Re: NULL
Date: Mon, 04 Oct 2004 05:59:23 GMT
Message-ID: <%E58d.317259$Fg5.299948_at_attbi_s53>
"Laconic2" <laconic2_at_comcast.net> wrote in message news:kLudnQPc3LdO6_3cRVn-jg_at_comcast.com...
>
> For VARCHAR, Oracle used a single byte, with value zero. This has the
> advantage of being short. Short rows are faster than long rows, so that's
> almost surely the reason. However, the choice is unfortunate. The empty
> string, the string with zero characters, is also represented by single
> byte with value zero. Oops! Now we can't tell the apart. But the empty
> string is a useful value. For example, its the identity over the
> concatenation operation.
This is just laughably bad design. :-( Can't tell a null string from an empty string! About the only worse thing they could have done was conflate 0 and null-integer!
> Rdb used the bit vector approach.
Excellent!
> In addition to to "missing values" it was possible to define, at least in
> Datatrieve, a "default value". A default value was plugged in in place of
> a missing value at store time, when a default value existed. The default
> value was a plain old value from the domain.
This is a quite useful feature, and one that has pretty much no implications for theory.
> In general, I think Rdb's implementation is stronger.
It certainly sounds that way!
> They could have made it even stronger in two ways:
> First, they shouldn't have made NULL a possible value in a user defined
> domain. Columns should be NULLable or not (optional or manadatory) but
> domains shouldn't deal with NULLS. (My truth, and that of some experts).
Exactly! (Am I an expert now?)
> Second, they could have stored the"reason why data is missing" in some
> fashion in the first byte of the cell.
> That way there could have been up to 256 reason why a cell is null.
Eeep! Don't go there!
The best way to think about NULL is as a cardinality issue; the whole "there *is* a value but we don't know what it is" thing takes us out of the realm of math and into the realm of speculation. What is 5 + null? Well, it has some value, all right, but it's a mysterious value that we can't explain. It comes from the afterlife, maybe.

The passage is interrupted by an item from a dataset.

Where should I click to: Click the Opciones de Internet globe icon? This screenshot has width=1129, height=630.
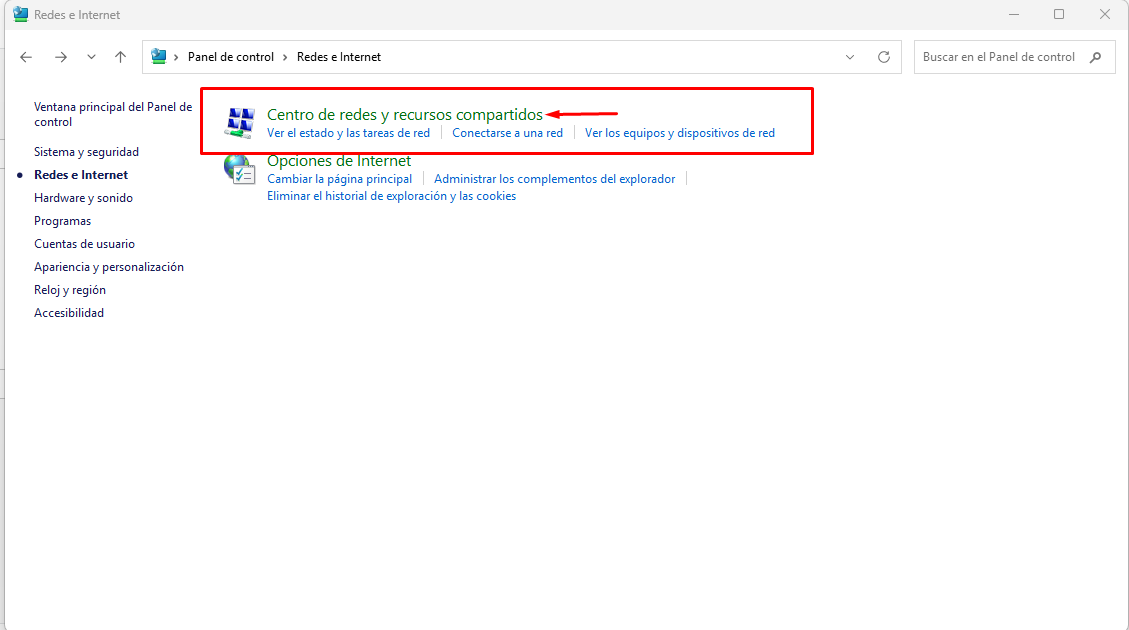click(x=239, y=169)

Instead, let us conceive of a nullable int as an in that is either there or it isn't. This makes null handling *so* much easier and regular. What is the sum of a list of integers (all of which have the value 5) when the list has the following length:
2 -> 10 1 -> 5 0 -> 0
Very simple, regular, and comprehensible. This works just as well for two individual values which each are either an int or else aren't anything.
If you need 256 reasons why something is something besides a value, then algebraic data types give a principled approach for dealing with the situation. And it lets you do it in whatever way works best for your particular domain. In contrast, baking this kind of thing directly into the type system is doomed to be forever stuck in one way of doing things, that may or may not match your problem domain.
Marshall Received on Mon Oct 04 2004 - 07:59:23 CEST